--- Rows ---
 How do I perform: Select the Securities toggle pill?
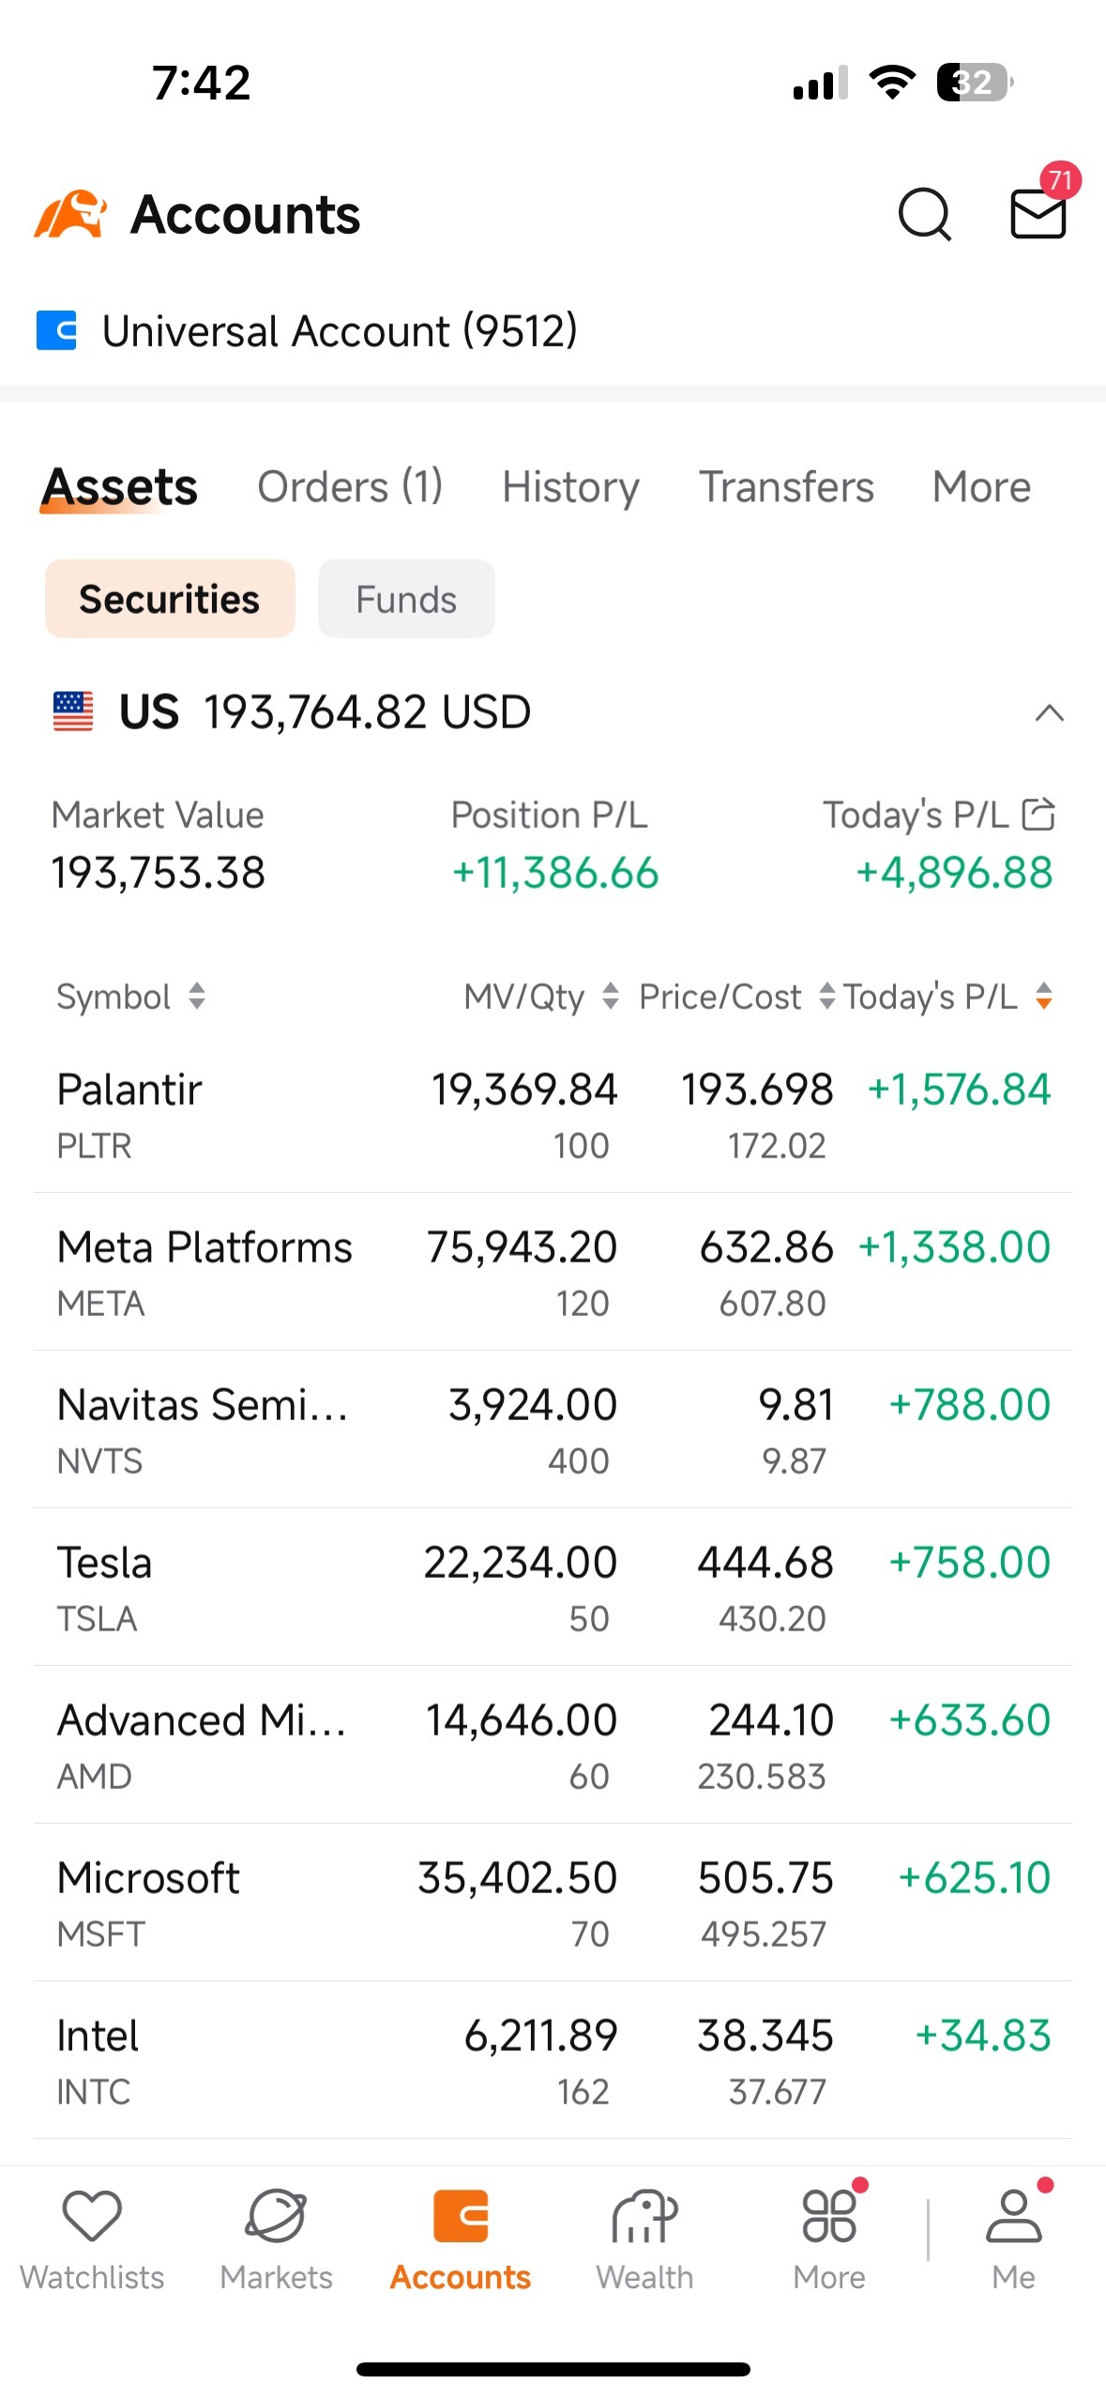170,599
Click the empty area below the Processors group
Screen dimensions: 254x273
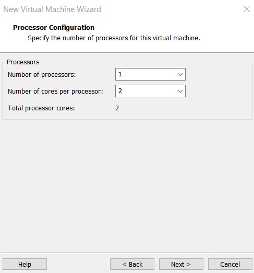(x=127, y=186)
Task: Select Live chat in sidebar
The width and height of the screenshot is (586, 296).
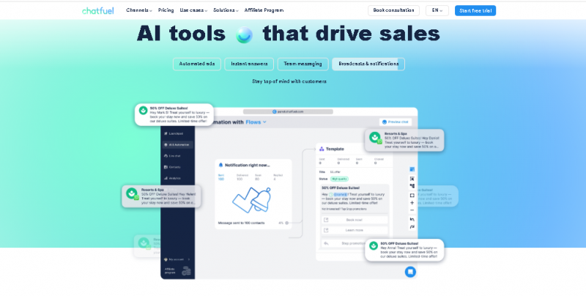Action: [174, 155]
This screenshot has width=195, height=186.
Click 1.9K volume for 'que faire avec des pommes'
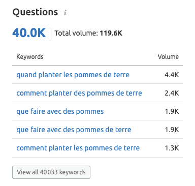pos(172,111)
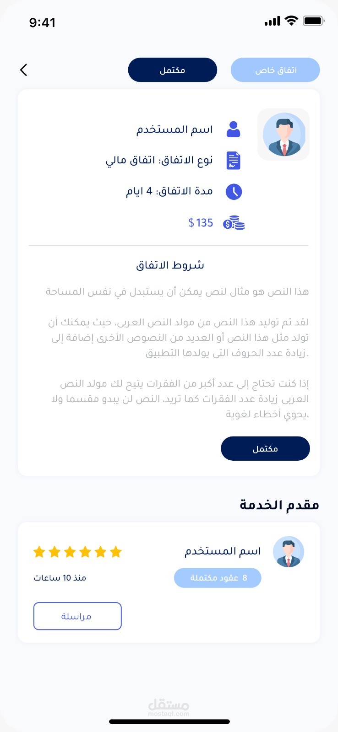Click the شروط الاتفاق heading
338x732 pixels.
[x=170, y=265]
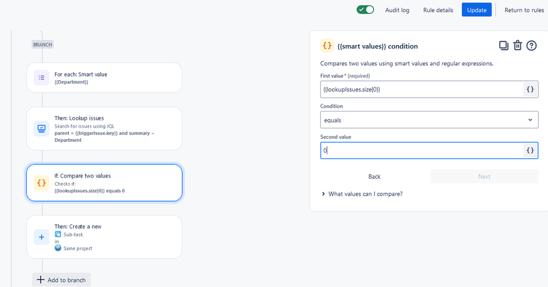
Task: Toggle the rule enabled switch
Action: click(x=365, y=9)
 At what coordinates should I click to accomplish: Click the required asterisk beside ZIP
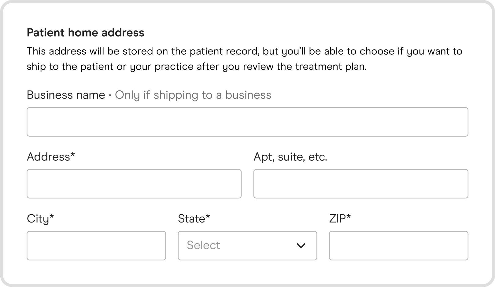click(x=349, y=217)
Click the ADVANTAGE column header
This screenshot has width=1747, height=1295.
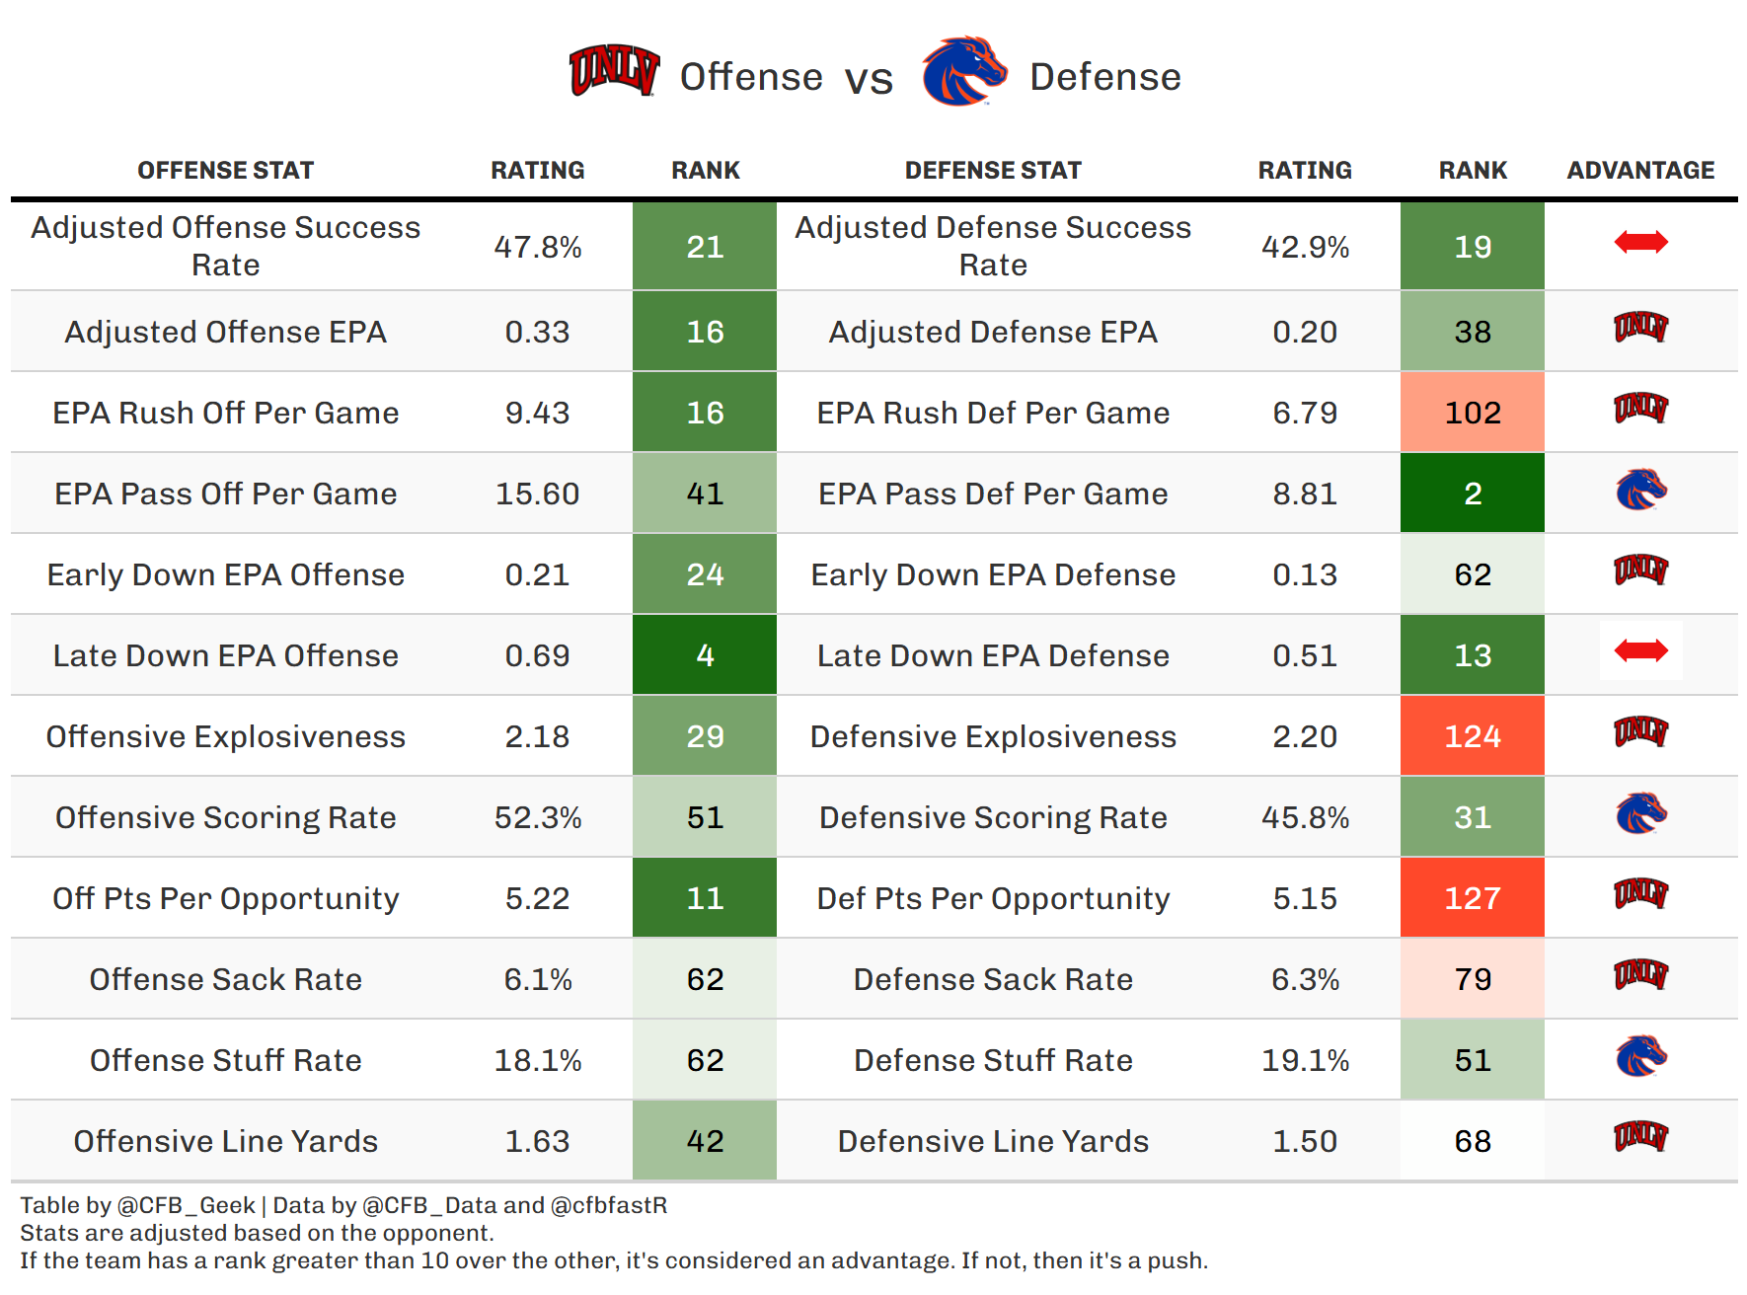pos(1640,171)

--- Aim ---
Give all of the items above as a JSON list of strings with one string per line. Skip blank lines and leave out the pictures.

--- Answer for the task ---
[
  " How do I perform: Select the Securities toggle pill?",
  "170,599",
  "Click the empty area below the Processors group",
  "Screen dimensions: 254x273",
  "(x=127, y=186)",
  "Task: Select Live chat in sidebar",
  "The width and height of the screenshot is (586, 296).",
  "Action: [174, 155]",
  "This screenshot has width=195, height=186.",
  "Click 1.9K volume for 'que faire avec des pommes'",
  "pos(172,111)",
  "Click the شروط الاتفاق heading",
  "338x732 pixels.",
  "[x=170, y=265]",
  "Task: Toggle the rule enabled switch",
  "Action: click(x=365, y=9)",
  " At what coordinates should I click to accomplish: Click the required asterisk beside ZIP",
  "click(x=349, y=217)",
  "Click the ADVANTAGE column header",
  "This screenshot has width=1747, height=1295.",
  "pos(1640,171)"
]